On the eve of 25th anniversary of the premier Molecular Parasitology Meeting (MPM) held at the Marine Biological laboratory at Woods Hole MA, we reflect on the tremendous accomplishments of the field presented at this meeting, ranging from leading therapeutics in global parasitic diseases as well as fundamental mechanisms enabling development of treatments in seemingly disparate disease states, like tumor biology and autoimmunity. But the excitement is burdened with hearts full of sadness that Dr. Elisabetta Ullu, a beacon in the field and past MPM organizer, passed away on September 8, 2014 after a heroic battle against cancer.
Dr. Ullu joined the faculty of Yale University School of Medicine as an Assistant Professor in 1984, where she rose through the ranks to Professor of Medicine and Cell Biology. Her laboratory pioneered in molecular mechanisms of RNA biology in the protozoan parasite Trypanosoma brucei, the causative agent of African sleeping sickness and a portal for RNA based mechanisms at cellular and organismal levels. Professor Ullu and Prof. Chris Tschudi (her partner in science and life) discovered the novel mechanism of ‘RNA interference’ (RNAi) by which T. brucei blocks the expression of its genes. Broad acceptance of the central role of RNAi for cells in general, was a 2006 Nobel Prize shared by Andrew Fire and Craig Mello, for their work in nematodes. Ullu’s findings were transformational to determine functions of proteins encoded by parasite genes, which is key to the discovery of new therapies urgently needed for sleeping sickness.
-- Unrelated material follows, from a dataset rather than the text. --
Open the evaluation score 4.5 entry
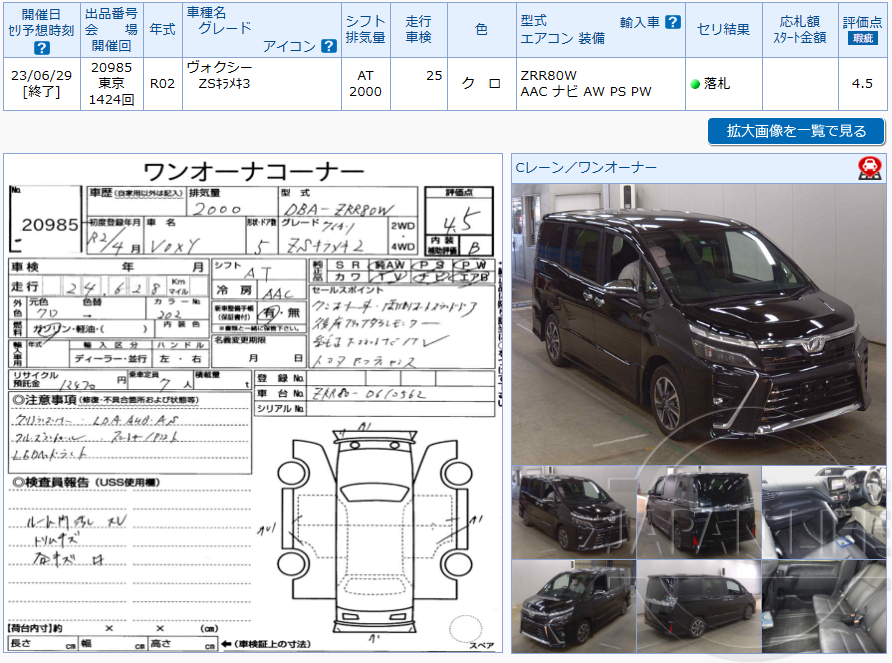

She received many honors and accolades for her work, the most recent being the American Society for Biochemistry and Molecular Biology’s inaugural Alice and C. C. Wang award in 2012, for seminal contribution to the field of Molecular Parasitology.
Professor Ullu was also passionate about the practice of science through training and dissemination. She mentored untold numbers of colleagues and junior scientists well beyond her laboratory, through her keen assessment of their work in scientific meetings, journals, expert review groups and even one-on-one, over coffee. Her gaze could be intimidating, but fair and inspired. Its purpose was to distill excellence and move the science and the researcher forward. She was committed to the open exchange of research results and an active member of the Editorial Board of the open access journal PLOS Pathogens. Her generosity in sharing her outstanding intellect and worldwide recognition was exemplary, and leaves us humbled, grateful and immeasurably enriched.
Kasturi Haldar, Ph.D. Editor-in-Chief, PLOS Pathogens, is the Julius Nieuwland Chair of Biological Sciences and Parsons-Quinn Director of the Center for Rare and Neglected Diseases, University of Notre Dame. Kasturi was a friend and colleague of Ellisabetta Ullu, and worked with her on the Editorial Board of PLOS Pathogens.